In your copy, leave out the pictures and output only the lines from the one holding "Screen dimensions: 1024x550" through the end of the data below, exactly.

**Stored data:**
BEGIN

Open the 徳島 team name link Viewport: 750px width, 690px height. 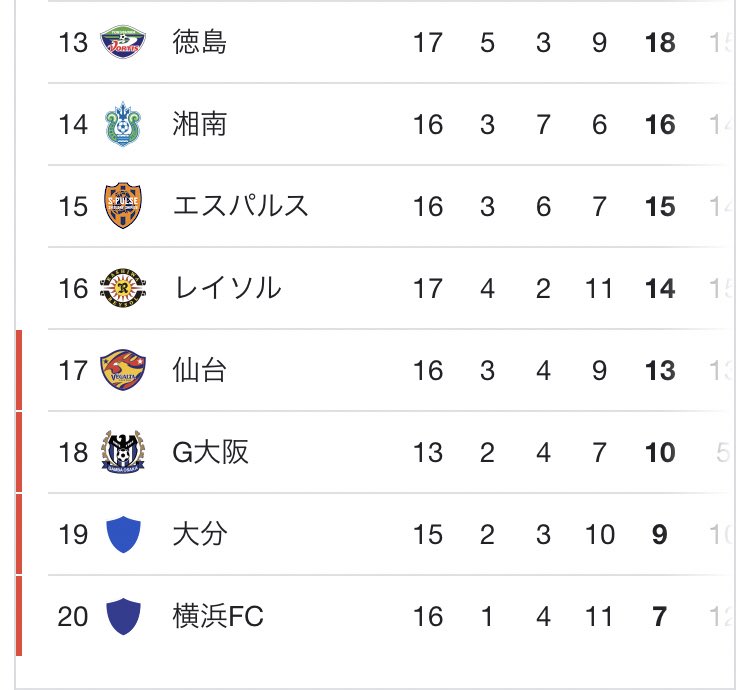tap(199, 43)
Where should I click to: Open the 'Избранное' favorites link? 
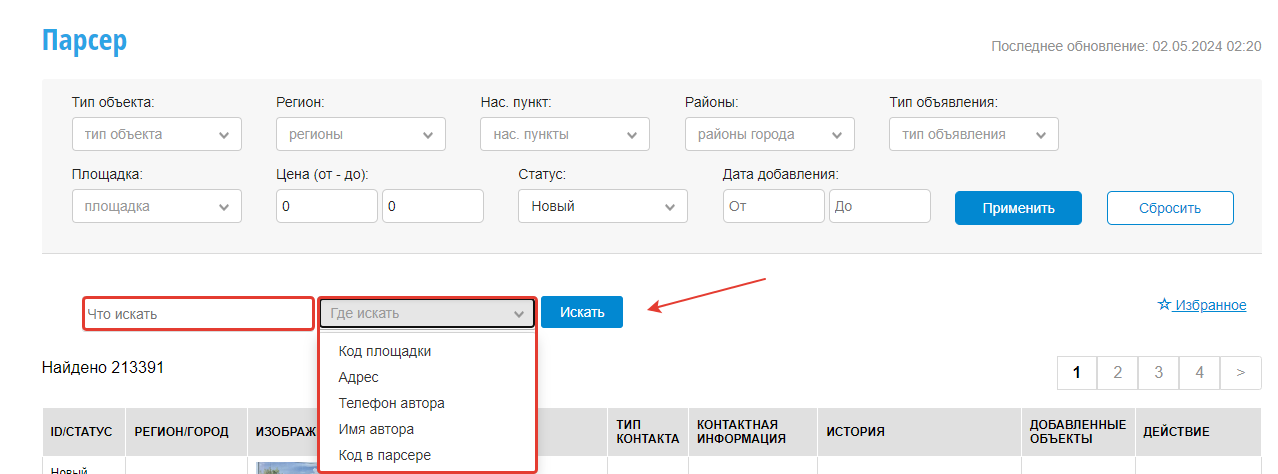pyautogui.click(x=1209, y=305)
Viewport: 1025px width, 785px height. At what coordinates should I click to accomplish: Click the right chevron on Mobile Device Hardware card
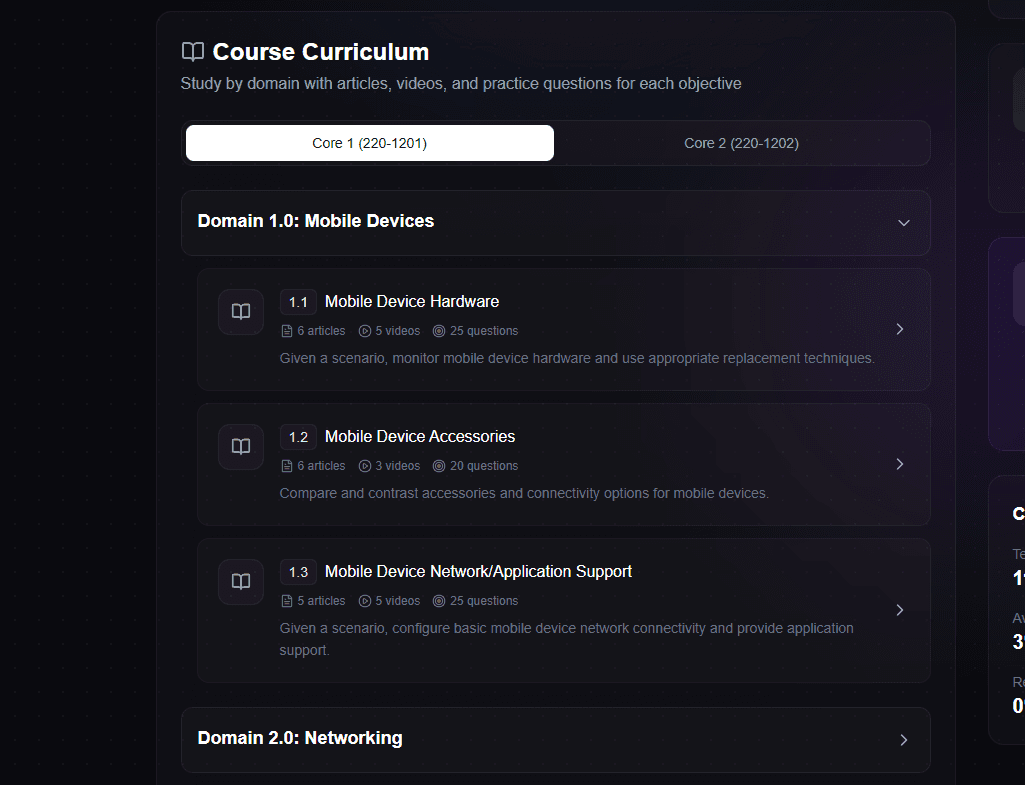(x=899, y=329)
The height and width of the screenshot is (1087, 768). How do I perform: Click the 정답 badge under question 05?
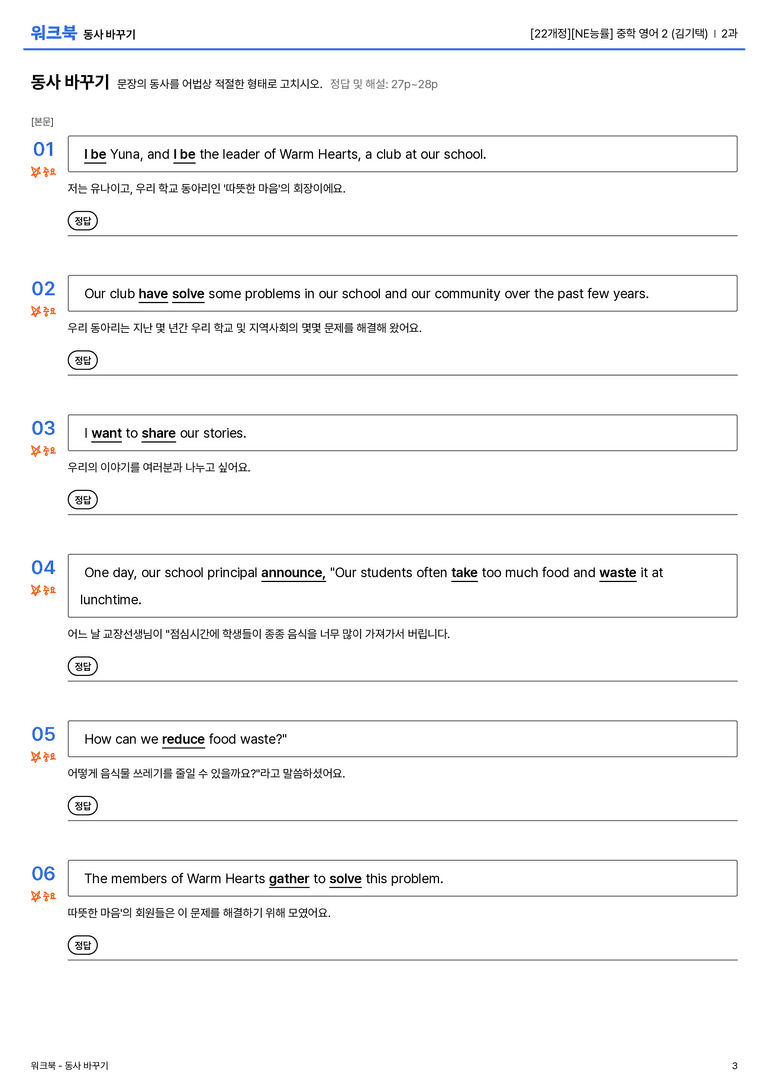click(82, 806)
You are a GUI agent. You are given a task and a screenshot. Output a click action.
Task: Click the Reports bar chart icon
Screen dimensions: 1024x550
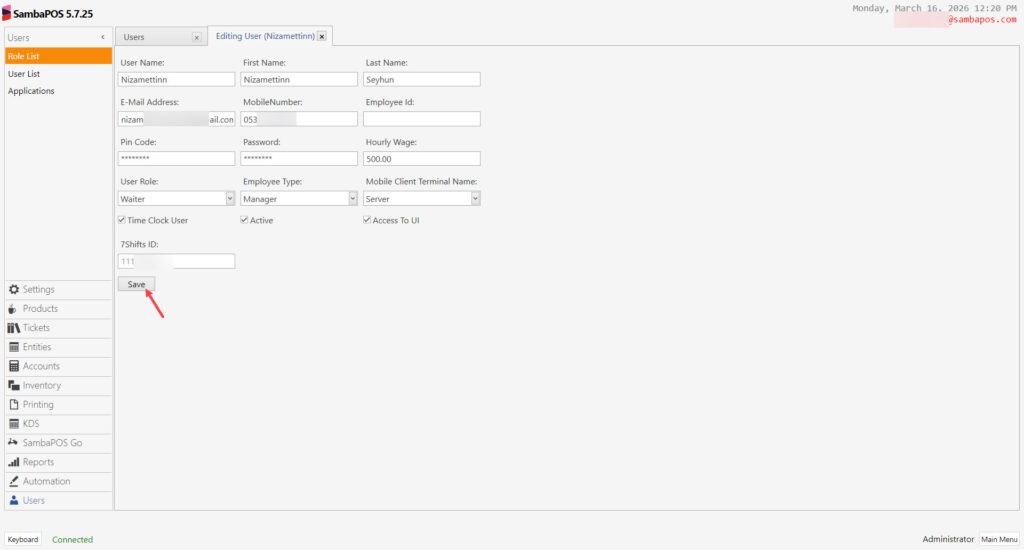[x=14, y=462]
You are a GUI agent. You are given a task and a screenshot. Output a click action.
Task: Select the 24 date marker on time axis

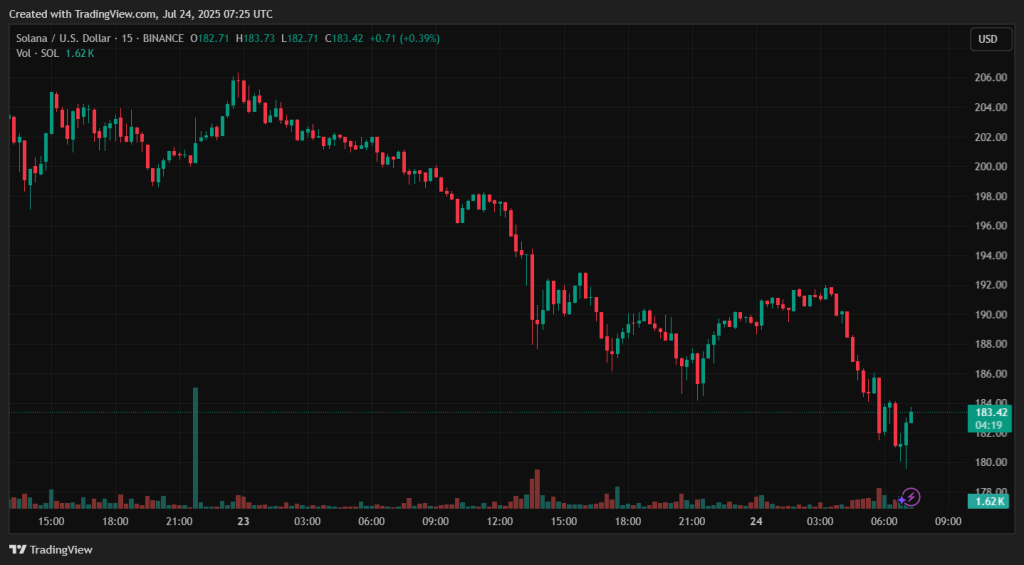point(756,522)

END

**TASK RESPONSE:**
Screen dimensions: 1024x550
[x=14, y=462]
You are a GUI agent. You are given a task and a screenshot. Output a click action.
Task: Select the 24 date marker on time axis

point(756,522)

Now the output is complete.